■ **Exercise aim**
Retype all of the entries precisely.

*** Given records ***

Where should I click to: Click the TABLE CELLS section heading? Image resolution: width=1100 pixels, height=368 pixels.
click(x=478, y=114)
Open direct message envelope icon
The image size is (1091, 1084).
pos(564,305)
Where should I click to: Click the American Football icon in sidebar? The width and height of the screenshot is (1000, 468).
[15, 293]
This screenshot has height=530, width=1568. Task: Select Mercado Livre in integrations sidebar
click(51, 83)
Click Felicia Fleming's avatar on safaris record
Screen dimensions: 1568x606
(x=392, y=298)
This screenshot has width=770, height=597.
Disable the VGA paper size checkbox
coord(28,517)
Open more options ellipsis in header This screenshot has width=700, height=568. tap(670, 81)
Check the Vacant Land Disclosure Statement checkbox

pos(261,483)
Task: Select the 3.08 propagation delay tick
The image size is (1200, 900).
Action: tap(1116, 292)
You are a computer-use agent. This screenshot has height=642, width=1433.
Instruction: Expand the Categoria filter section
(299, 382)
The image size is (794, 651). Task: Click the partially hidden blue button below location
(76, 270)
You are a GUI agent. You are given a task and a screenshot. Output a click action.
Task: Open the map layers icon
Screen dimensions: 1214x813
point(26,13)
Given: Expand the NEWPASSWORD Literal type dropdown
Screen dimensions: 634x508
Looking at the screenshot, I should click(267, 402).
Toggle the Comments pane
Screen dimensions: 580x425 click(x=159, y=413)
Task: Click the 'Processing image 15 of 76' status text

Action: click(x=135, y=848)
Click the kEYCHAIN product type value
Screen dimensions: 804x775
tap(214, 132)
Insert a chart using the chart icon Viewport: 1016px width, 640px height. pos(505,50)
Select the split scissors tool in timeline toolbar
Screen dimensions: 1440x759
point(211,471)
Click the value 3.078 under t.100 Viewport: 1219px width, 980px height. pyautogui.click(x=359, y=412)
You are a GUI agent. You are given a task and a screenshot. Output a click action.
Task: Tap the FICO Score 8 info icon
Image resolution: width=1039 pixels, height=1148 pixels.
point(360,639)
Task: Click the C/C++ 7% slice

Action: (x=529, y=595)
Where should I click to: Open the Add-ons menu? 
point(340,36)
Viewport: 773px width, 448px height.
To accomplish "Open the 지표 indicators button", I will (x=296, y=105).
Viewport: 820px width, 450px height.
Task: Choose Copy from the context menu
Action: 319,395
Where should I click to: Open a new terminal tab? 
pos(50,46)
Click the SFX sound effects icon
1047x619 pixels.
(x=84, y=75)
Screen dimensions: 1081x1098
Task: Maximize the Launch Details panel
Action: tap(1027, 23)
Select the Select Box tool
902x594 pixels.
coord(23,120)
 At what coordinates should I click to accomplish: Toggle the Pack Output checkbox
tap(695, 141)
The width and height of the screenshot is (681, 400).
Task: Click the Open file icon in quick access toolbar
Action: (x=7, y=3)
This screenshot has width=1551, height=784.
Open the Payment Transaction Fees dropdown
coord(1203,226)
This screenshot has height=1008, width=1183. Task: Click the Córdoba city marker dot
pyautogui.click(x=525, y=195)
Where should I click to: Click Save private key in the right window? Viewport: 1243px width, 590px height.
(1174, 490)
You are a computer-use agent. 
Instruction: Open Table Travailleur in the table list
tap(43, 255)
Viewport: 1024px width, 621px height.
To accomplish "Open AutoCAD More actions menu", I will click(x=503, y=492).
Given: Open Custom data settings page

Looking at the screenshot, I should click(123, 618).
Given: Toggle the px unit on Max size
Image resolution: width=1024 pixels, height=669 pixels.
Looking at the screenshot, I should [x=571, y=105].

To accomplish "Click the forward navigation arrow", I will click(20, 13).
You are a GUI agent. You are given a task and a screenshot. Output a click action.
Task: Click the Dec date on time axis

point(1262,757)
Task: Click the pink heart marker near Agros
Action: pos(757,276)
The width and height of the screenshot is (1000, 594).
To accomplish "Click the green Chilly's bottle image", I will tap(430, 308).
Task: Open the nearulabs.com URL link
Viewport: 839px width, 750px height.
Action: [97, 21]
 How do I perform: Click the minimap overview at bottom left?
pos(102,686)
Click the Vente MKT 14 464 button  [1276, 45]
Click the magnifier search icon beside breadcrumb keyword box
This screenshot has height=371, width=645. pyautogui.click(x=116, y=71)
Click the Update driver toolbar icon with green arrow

*** End of Given records ***

■ **Output for this task**
Where should I click to: Click the TABLE CELLS section heading? Image resolution: width=1100 pixels, height=368 pixels.
click(x=478, y=114)
Open direct message envelope icon
The image size is (1091, 1084).
pos(564,305)
Where should I click to: Click the American Football icon in sidebar? The width and height of the screenshot is (1000, 468).
[15, 293]
This screenshot has height=530, width=1568. Task: Select Mercado Livre in integrations sidebar
click(51, 83)
Click Felicia Fleming's avatar on safaris record
Screen dimensions: 1568x606
(x=392, y=298)
This screenshot has width=770, height=597.
Disable the VGA paper size checkbox
coord(28,517)
Open more options ellipsis in header This screenshot has width=700, height=568. tap(670, 81)
Check the Vacant Land Disclosure Statement checkbox

pos(261,483)
Task: Select the 3.08 propagation delay tick
The image size is (1200, 900).
Action: tap(1116, 292)
You are a computer-use agent. This screenshot has height=642, width=1433.
Instruction: Expand the Categoria filter section
(299, 382)
The image size is (794, 651). Task: Click the partially hidden blue button below location
(76, 270)
You are a GUI agent. You are given a task and a screenshot. Output a click action.
Task: Open the map layers icon
Screen dimensions: 1214x813
point(26,13)
Given: Expand the NEWPASSWORD Literal type dropdown
Screen dimensions: 634x508
Looking at the screenshot, I should click(267, 402).
Toggle the Comments pane
Screen dimensions: 580x425 click(x=159, y=413)
Task: Click the 'Processing image 15 of 76' status text

Action: click(x=135, y=848)
Click the kEYCHAIN product type value
Screen dimensions: 804x775
tap(214, 132)
Insert a chart using the chart icon Viewport: 1016px width, 640px height. pos(505,50)
Select the split scissors tool in timeline toolbar
Screen dimensions: 1440x759
point(211,471)
Click the value 3.078 under t.100 Viewport: 1219px width, 980px height. pyautogui.click(x=359, y=412)
You are a GUI agent. You are given a task and a screenshot. Output a click action.
Task: Tap the FICO Score 8 info icon
Image resolution: width=1039 pixels, height=1148 pixels.
point(360,639)
Task: Click the C/C++ 7% slice

Action: (x=529, y=595)
Where should I click to: Open the Add-ons menu? 
point(340,36)
Viewport: 773px width, 448px height.
To accomplish "Open the 지표 indicators button", I will (x=296, y=105).
Viewport: 820px width, 450px height.
Task: Choose Copy from the context menu
Action: 319,395
Where should I click to: Open a new terminal tab? 
pos(50,46)
Click the SFX sound effects icon
1047x619 pixels.
(x=84, y=75)
Screen dimensions: 1081x1098
Task: Maximize the Launch Details panel
Action: tap(1027, 23)
Select the Select Box tool
902x594 pixels.
coord(23,120)
 At what coordinates should I click to accomplish: Toggle the Pack Output checkbox
tap(695, 141)
The width and height of the screenshot is (681, 400).
Task: Click the Open file icon in quick access toolbar
Action: (x=7, y=3)
This screenshot has width=1551, height=784.
Open the Payment Transaction Fees dropdown
coord(1203,226)
This screenshot has height=1008, width=1183. Task: Click the Córdoba city marker dot
pyautogui.click(x=525, y=195)
Where should I click to: Click Save private key in the right window? Viewport: 1243px width, 590px height.
(1174, 490)
You are a computer-use agent. 
Instruction: Open Table Travailleur in the table list
tap(43, 255)
Viewport: 1024px width, 621px height.
To accomplish "Open AutoCAD More actions menu", I will click(x=503, y=492).
Given: Open Custom data settings page

Looking at the screenshot, I should click(123, 618).
Given: Toggle the px unit on Max size
Image resolution: width=1024 pixels, height=669 pixels.
Looking at the screenshot, I should [x=571, y=105].

To accomplish "Click the forward navigation arrow", I will click(20, 13).
You are a GUI agent. You are given a task and a screenshot. Output a click action.
Task: Click the Dec date on time axis

point(1262,757)
Task: Click the pink heart marker near Agros
Action: pos(757,276)
The width and height of the screenshot is (1000, 594).
To accomplish "Click the green Chilly's bottle image", I will tap(430, 308).
Task: Open the nearulabs.com URL link
Viewport: 839px width, 750px height.
Action: [97, 21]
 How do I perform: Click the minimap overview at bottom left?
pos(102,686)
Click the Vente MKT 14 464 button  [1276, 45]
Click the magnifier search icon beside breadcrumb keyword box
This screenshot has height=371, width=645. pyautogui.click(x=116, y=71)
Click the Update driver toolbar icon with green arrow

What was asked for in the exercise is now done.